From the glibc-2.28-9.fc29.i686 build log: =====FAIL: stdlib/tst-setcontext9.out===== making contexts swap contexts start f1 swap contexts in f2 set context in f1 set context Didn't expect signal from child: got `Segmentation fault' This was observed with kernel 4.17.3-200.fc28.x86_64. I've seen it on rawhide and on other architectures as well (but not x86_64).

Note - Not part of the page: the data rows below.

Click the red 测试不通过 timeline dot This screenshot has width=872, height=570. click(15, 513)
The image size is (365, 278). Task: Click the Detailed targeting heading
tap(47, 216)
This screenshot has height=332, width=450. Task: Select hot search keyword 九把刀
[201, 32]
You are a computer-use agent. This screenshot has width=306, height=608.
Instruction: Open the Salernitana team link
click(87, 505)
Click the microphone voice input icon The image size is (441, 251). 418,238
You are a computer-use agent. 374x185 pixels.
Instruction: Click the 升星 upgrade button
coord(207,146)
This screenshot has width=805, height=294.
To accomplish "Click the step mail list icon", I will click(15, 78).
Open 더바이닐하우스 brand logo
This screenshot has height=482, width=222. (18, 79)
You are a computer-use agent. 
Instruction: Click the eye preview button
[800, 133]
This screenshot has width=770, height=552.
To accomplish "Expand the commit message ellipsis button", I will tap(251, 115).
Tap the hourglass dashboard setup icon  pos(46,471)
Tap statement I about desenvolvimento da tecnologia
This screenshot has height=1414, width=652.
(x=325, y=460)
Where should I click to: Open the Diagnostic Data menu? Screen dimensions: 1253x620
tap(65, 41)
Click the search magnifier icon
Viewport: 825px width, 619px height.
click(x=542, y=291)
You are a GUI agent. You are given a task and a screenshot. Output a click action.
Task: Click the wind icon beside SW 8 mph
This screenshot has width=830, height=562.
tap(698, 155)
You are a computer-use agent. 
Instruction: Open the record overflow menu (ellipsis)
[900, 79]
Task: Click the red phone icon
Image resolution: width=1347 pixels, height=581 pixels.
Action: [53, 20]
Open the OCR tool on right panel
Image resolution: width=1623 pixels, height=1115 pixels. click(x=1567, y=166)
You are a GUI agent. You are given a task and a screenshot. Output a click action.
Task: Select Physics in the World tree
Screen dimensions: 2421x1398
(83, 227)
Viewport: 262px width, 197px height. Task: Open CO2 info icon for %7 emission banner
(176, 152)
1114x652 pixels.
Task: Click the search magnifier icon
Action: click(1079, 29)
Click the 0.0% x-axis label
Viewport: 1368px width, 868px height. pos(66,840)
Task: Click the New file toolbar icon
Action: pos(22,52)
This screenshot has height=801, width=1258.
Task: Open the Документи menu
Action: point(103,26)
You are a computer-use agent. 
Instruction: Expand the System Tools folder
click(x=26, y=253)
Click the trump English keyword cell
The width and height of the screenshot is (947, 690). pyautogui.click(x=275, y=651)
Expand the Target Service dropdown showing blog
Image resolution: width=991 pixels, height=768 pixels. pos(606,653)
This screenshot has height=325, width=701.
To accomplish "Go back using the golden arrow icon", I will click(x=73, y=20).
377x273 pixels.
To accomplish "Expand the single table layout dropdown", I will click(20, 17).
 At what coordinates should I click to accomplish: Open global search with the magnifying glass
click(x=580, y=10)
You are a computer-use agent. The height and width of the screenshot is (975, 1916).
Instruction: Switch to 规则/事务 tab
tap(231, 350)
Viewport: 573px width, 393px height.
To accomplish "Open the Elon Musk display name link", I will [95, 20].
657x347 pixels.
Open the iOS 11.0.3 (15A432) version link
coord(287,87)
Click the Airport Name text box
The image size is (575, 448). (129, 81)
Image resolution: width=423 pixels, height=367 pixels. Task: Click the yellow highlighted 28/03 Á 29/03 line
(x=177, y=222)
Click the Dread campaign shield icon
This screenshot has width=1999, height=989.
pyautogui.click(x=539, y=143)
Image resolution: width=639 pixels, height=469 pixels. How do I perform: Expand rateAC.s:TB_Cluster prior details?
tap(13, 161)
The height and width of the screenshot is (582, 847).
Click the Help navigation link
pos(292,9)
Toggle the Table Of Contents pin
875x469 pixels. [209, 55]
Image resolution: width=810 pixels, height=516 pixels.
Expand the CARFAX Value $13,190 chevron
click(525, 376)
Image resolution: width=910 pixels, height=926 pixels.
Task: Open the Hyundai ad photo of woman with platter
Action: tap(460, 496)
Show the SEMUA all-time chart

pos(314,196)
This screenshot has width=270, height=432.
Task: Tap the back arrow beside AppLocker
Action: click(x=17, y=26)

The value of %ebx stored on the stack, used after resuming f2 and calling puts ("end f2") is corrupted. The corruption appears to happen here: Hardware watchpoint 6: *(int *)0xffffd44c Old value = 1448452096 New value = 1448438070 0xf7e613ee in swapcontext () from /lib/libc.so.6 #0 0xf7e613ee in swapcontext () from /lib/libc.so.6 #1 0x56556936 in f1 () at tst-setcontext9.c:47 #2 0xf7e6134f in makecontext () from /lib/libc.so.6 #3 0x5655a100 in ?? () Backtrace stopped: previous frame inner to this frame (corrupt stack?) (gdb) info symb 0x5655a100 ctx in section .bss of …/stdlib/tst-setcontext9 It seems that the allocated stack is reused. I don't know why this happens.
This is specific to the toolchain used here. It doesn't reproduce for i686 using the F28 toolchain. I'm going to dig a bit more here.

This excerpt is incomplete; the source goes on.